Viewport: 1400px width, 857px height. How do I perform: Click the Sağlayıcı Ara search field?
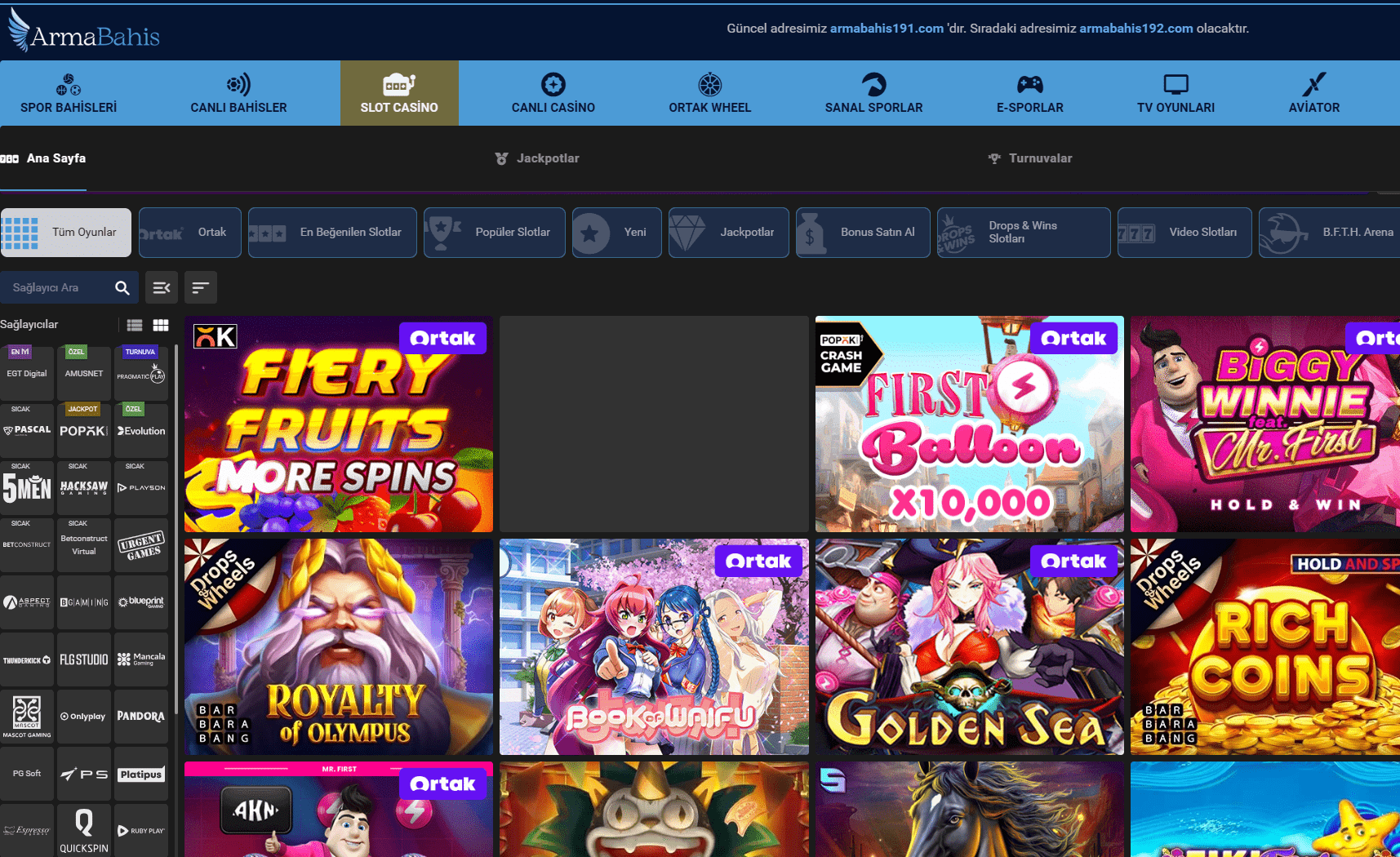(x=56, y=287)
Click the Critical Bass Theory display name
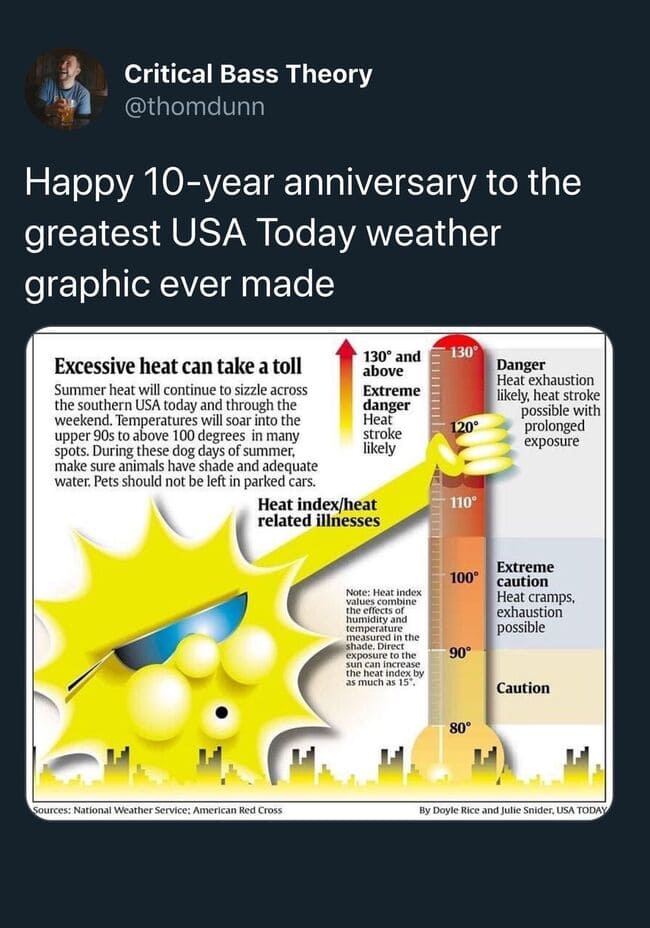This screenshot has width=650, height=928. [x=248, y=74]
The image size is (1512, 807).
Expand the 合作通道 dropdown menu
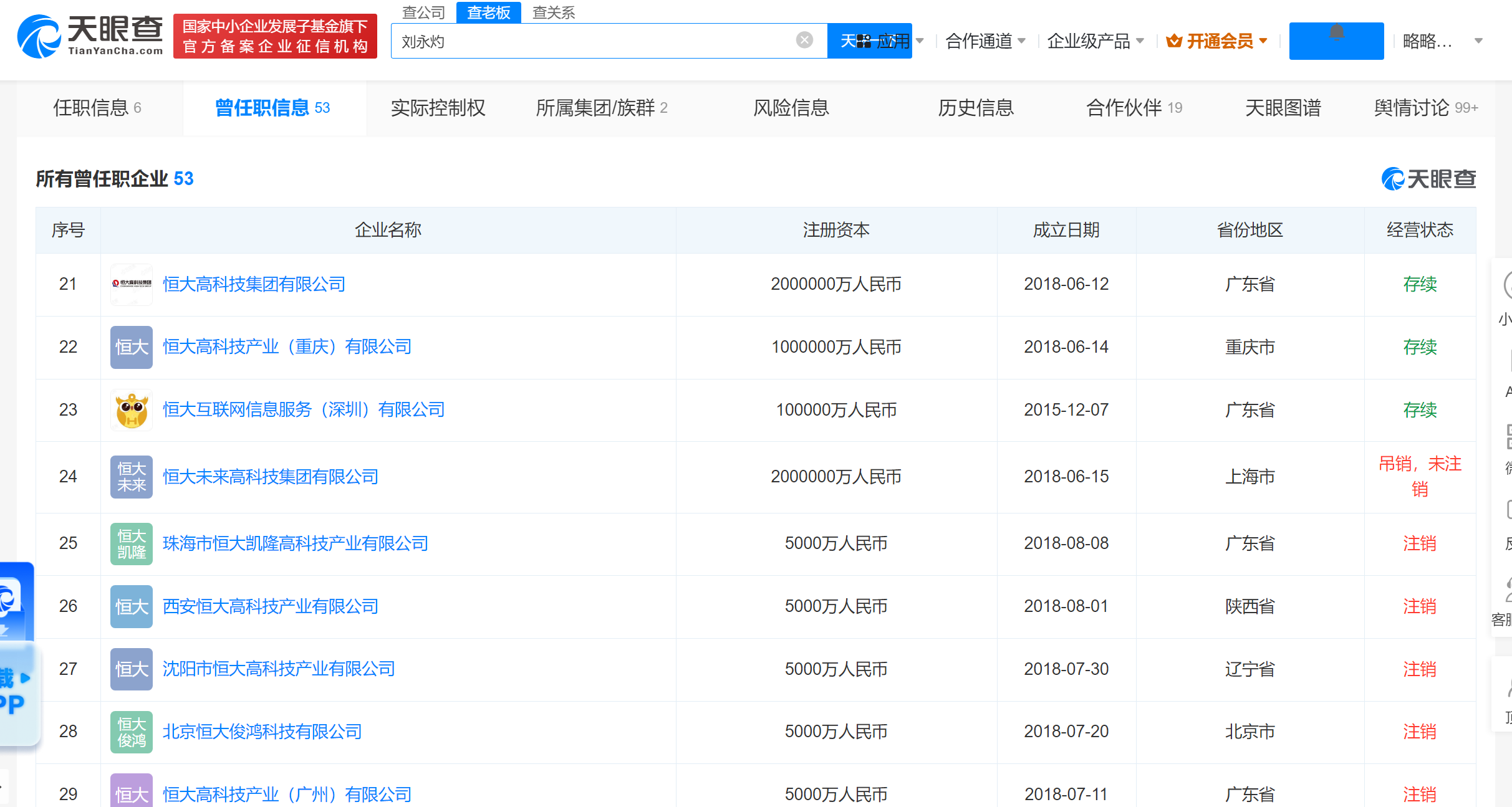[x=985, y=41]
.....
- _YOUR OBJECTIVE_: Express the entries above as a two-column CSV with the columns instruction and location, one row for each entry. Put its text and its answer each in a single quoted field with line breaks replaced by spaces, and leave the pictures out.

- _EXERCISE SOLUTION_:
instruction,location
"Viewport: 1400px width, 857px height. How do I perform: Click the Sağlayıcı Ara search field?","(x=56, y=287)"
"Click the Critical Bass Theory display name","This screenshot has width=650, height=928. [x=248, y=74]"
"The image size is (1512, 807). Expand the 合作通道 dropdown menu","[x=985, y=41]"